Activity
The answer must consist of each line below that contains the word "will", copied in full.

Records
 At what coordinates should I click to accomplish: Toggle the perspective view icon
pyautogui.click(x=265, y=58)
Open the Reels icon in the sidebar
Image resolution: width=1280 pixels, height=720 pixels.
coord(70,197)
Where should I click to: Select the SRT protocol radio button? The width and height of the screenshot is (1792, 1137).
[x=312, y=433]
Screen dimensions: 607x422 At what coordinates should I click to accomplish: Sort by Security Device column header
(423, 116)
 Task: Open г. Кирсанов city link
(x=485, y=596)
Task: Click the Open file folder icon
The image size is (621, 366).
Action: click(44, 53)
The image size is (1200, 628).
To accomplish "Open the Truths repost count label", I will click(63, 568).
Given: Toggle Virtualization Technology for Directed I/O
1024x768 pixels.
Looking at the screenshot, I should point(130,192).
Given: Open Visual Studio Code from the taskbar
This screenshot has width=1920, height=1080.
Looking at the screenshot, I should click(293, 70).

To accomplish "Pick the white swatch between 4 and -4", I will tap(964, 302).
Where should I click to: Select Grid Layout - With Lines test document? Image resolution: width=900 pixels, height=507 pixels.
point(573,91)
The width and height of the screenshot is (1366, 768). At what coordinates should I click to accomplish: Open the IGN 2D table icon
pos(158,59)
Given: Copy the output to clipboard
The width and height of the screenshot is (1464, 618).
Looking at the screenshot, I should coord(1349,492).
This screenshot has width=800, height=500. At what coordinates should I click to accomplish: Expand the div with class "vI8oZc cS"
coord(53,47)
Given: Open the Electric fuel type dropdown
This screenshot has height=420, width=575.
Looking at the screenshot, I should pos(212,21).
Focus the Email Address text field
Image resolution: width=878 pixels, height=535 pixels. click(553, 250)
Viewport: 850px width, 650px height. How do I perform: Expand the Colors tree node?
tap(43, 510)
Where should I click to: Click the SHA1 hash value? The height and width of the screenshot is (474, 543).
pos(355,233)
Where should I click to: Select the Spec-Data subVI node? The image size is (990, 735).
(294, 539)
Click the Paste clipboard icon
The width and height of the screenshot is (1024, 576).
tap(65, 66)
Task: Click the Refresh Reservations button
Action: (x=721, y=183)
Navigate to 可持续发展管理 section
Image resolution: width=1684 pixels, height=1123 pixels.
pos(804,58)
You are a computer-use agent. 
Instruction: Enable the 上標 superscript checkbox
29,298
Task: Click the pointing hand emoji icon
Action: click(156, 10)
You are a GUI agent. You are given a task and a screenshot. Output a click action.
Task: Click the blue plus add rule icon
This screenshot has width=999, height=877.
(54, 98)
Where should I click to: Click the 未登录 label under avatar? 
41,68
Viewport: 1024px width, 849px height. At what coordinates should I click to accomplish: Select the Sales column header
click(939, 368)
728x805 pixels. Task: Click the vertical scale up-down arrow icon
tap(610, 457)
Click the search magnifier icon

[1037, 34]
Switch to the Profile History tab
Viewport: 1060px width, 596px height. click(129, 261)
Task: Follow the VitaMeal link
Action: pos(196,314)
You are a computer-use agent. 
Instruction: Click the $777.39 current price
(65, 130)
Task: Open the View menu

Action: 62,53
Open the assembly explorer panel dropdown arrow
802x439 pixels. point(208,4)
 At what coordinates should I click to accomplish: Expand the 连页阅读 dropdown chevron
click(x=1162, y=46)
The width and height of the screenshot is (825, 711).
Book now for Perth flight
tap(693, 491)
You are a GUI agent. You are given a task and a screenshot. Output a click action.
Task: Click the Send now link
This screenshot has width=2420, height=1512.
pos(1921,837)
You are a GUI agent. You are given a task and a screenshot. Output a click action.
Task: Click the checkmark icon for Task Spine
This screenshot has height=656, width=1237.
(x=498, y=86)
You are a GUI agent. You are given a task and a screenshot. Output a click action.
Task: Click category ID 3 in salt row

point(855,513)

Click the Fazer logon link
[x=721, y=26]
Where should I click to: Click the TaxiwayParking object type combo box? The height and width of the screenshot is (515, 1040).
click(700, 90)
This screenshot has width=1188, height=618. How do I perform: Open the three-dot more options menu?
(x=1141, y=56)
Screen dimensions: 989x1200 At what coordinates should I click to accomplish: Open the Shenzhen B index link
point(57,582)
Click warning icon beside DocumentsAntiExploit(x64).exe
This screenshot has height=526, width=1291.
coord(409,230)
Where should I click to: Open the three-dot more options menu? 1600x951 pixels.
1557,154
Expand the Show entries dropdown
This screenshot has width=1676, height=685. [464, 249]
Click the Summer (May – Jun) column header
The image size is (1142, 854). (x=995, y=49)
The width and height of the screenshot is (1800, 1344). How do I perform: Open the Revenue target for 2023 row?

Response to the exercise
To accomplish "Open the Truths repost count label", I will click(63, 568).
To accomplish "Pick the white swatch between 4 and -4", I will tap(964, 302).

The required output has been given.